In these times of isolation (and, well, boredom), the internet has been flooded with people showing off their newly acquired baking skills. A popular recipe that everyone’s been reaching for is the classic banana bread. And we can’t blame you – what’s better than the sweet, comforting scent of freshly baked banana bread wafting through the house? Mmmmm…not much! We thought we’d jump on the baking bandwagon and put our own twist on the traditional with a healthy, protein-packed alternative. 

Plus, make this recipe vegan by switching the egg for a flax egg. To make a flax egg, simply mix one tablespoon of ground flaxseed meal with three tablespoons of water and set aside in your fridge for 15 minutes to thicken. It’s as easy as that! This recipe is super tasty and everyone can enjoy a slice!  

So grab your apron and slip on your oven mitts, because this is one healthy treat you won’t be able to resist!

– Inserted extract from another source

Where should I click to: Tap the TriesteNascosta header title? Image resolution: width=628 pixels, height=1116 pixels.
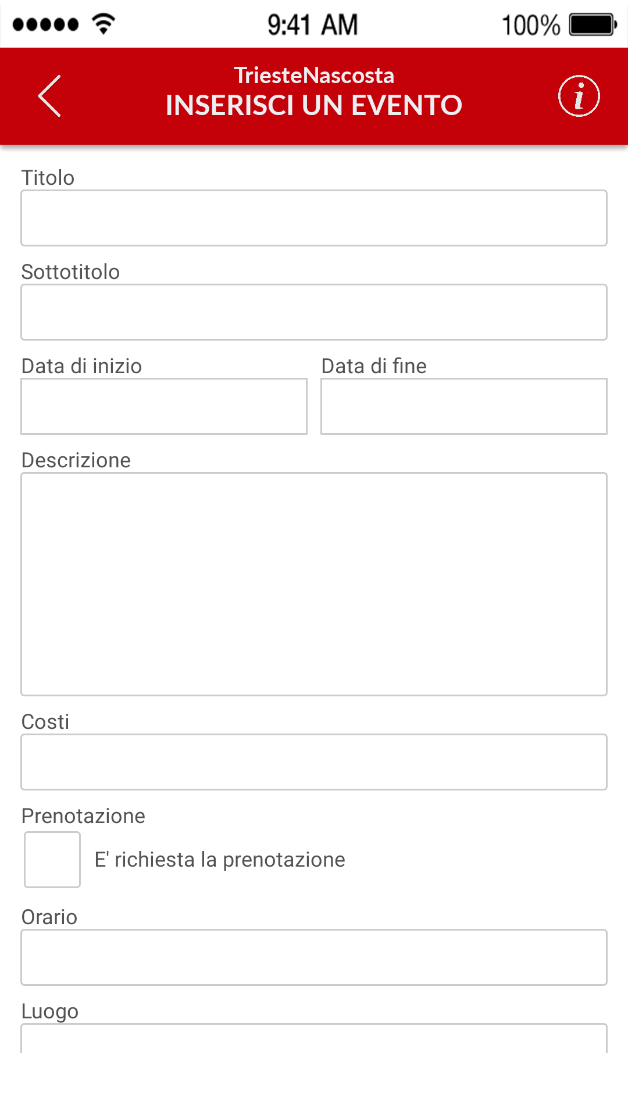pos(314,76)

Pro Tip: Don’t be alarmed if your banana bread is slightly yellow in colour. This is simply due to the Curcumin in Reload, which provides you with fantastic anti-inflammatory benefits! You can read more about this by clicking here.

Ingredients

  • 2 ripe bananas
  • ½ cup Reload (Vanilla or Salted Caramel)
  • ½ cup almond meal 
  • ½ cup rolled oats 
  • 1 egg (or use flax eggs as a substitute)
  • 1 ½ tbsp coconut oil 
  • 1/2 cup coconut sugar 
  • ½ cup almond milk 
  • 1 ½ tsp baking powder

Optional:

  • Maple syrup to taste 
  • Cinnamon 
  • Nuts / coconut 

Pro Tip: Play it safe with our Vanilla flavoured Reload, or mix things up with Salted Caramel. You can’t go wrong either way! Click here to check out our delicious flavours.

Method

  1. Preheat oven to 180 degrees.
  2. Mash bananas in a bowl until they create a thick, pudding-like consistency.
  3. Mix the wet ingredients in with the bananas and stir well.
  4. Fold in dry ingredients.
  5. Pour mixture into a lined loaf pan and bake for 45 minutes to 1 hour, or until a skewer comes out clean.